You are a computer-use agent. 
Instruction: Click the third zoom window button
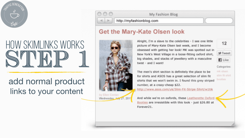pyautogui.click(x=110, y=14)
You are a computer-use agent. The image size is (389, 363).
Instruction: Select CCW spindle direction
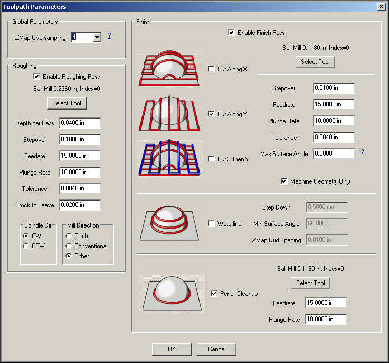pos(26,246)
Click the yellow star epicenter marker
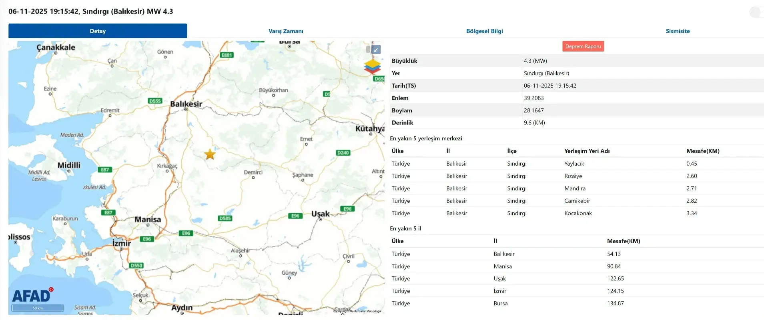 tap(210, 154)
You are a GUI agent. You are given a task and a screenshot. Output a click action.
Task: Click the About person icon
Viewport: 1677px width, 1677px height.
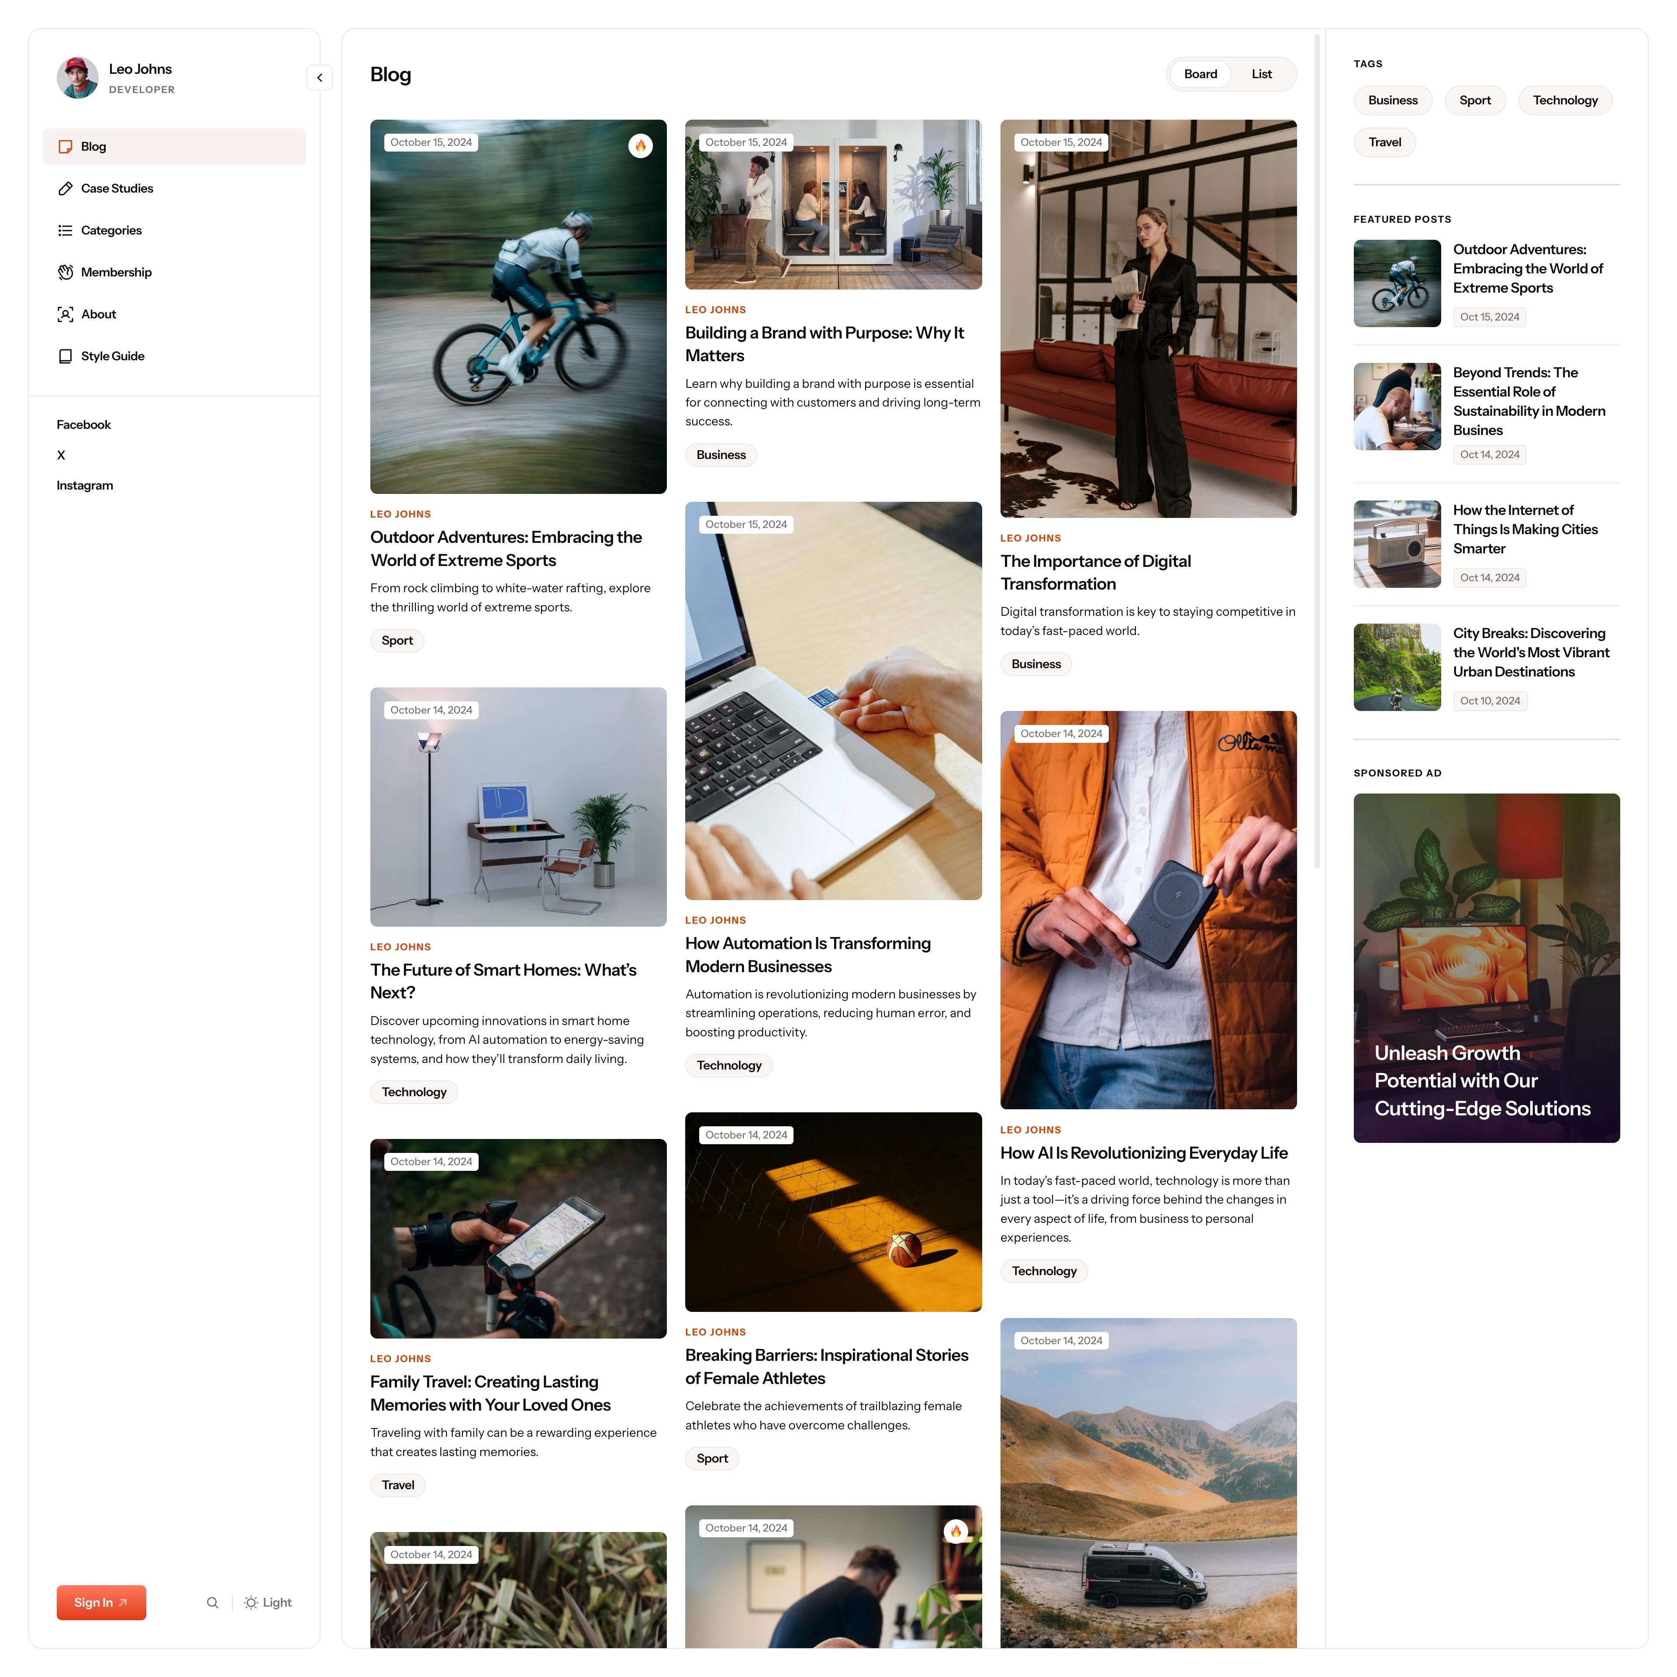tap(65, 314)
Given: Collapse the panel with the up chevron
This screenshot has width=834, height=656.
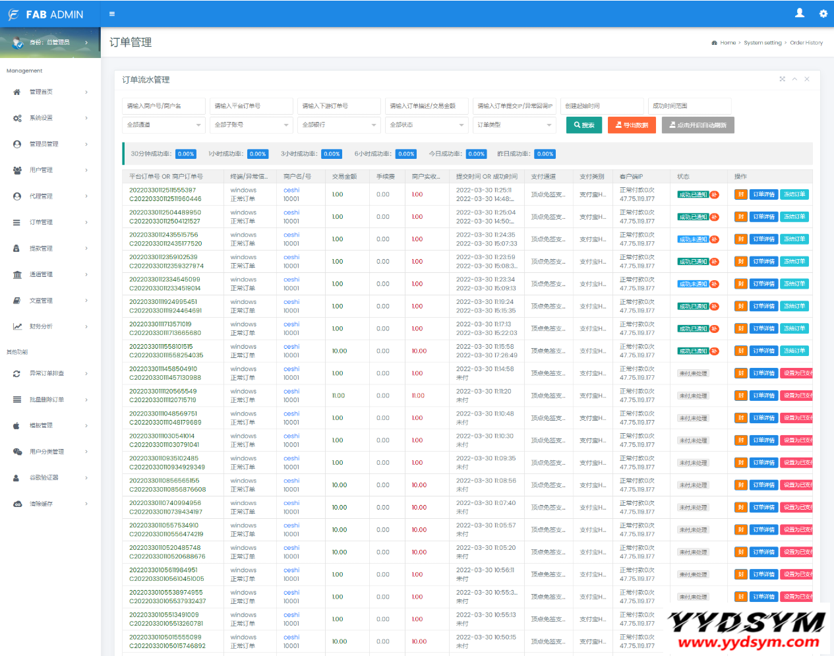Looking at the screenshot, I should click(794, 79).
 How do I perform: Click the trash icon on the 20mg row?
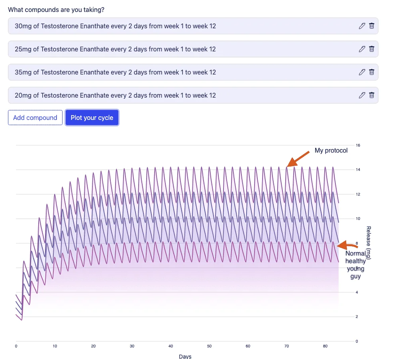tap(371, 95)
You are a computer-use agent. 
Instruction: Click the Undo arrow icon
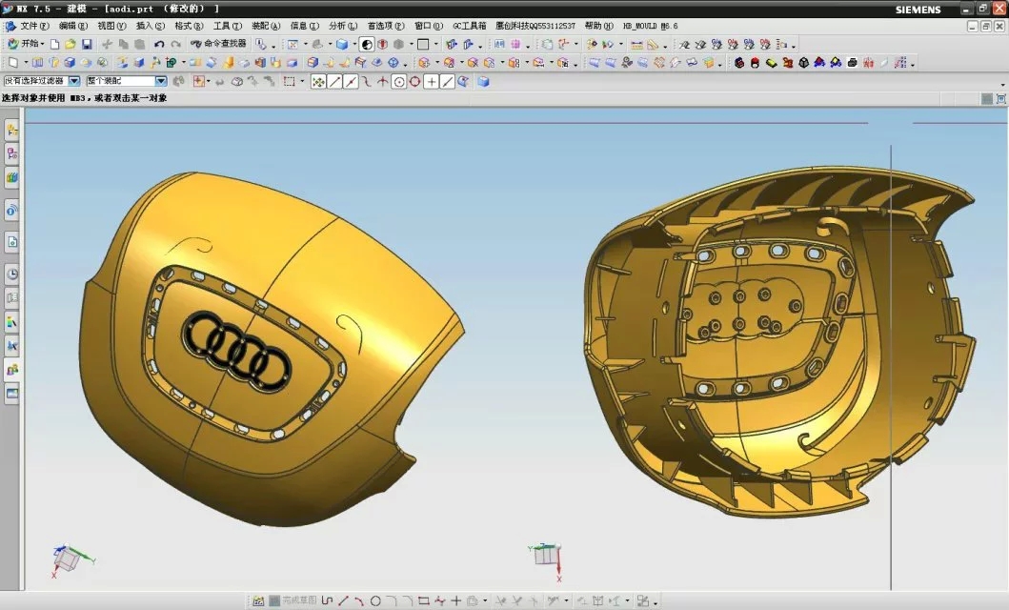click(x=159, y=44)
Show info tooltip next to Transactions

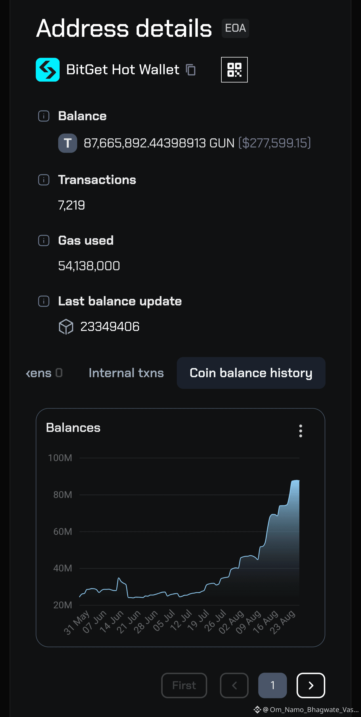44,180
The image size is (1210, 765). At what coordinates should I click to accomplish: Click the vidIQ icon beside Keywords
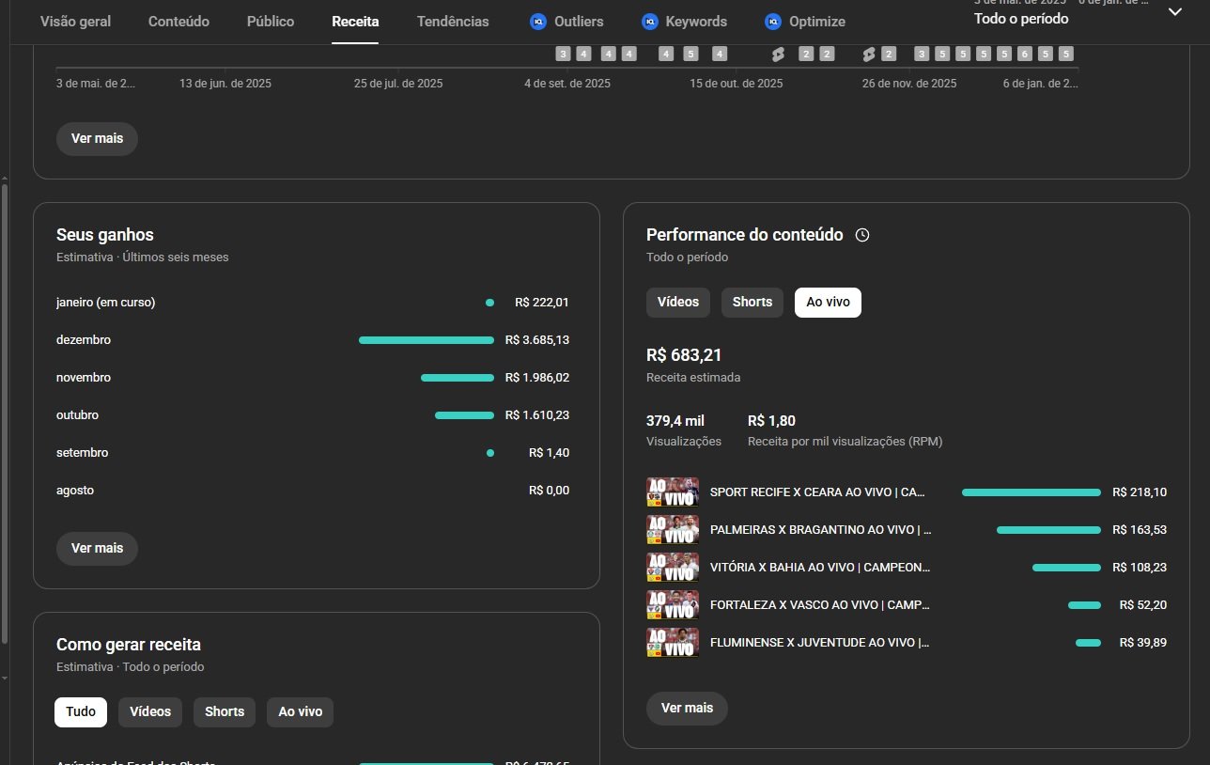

* **Task item**:
Determine the number of lines in the listing that contain the string "agent". Write that number and nothing else.

* **Answer box**:
4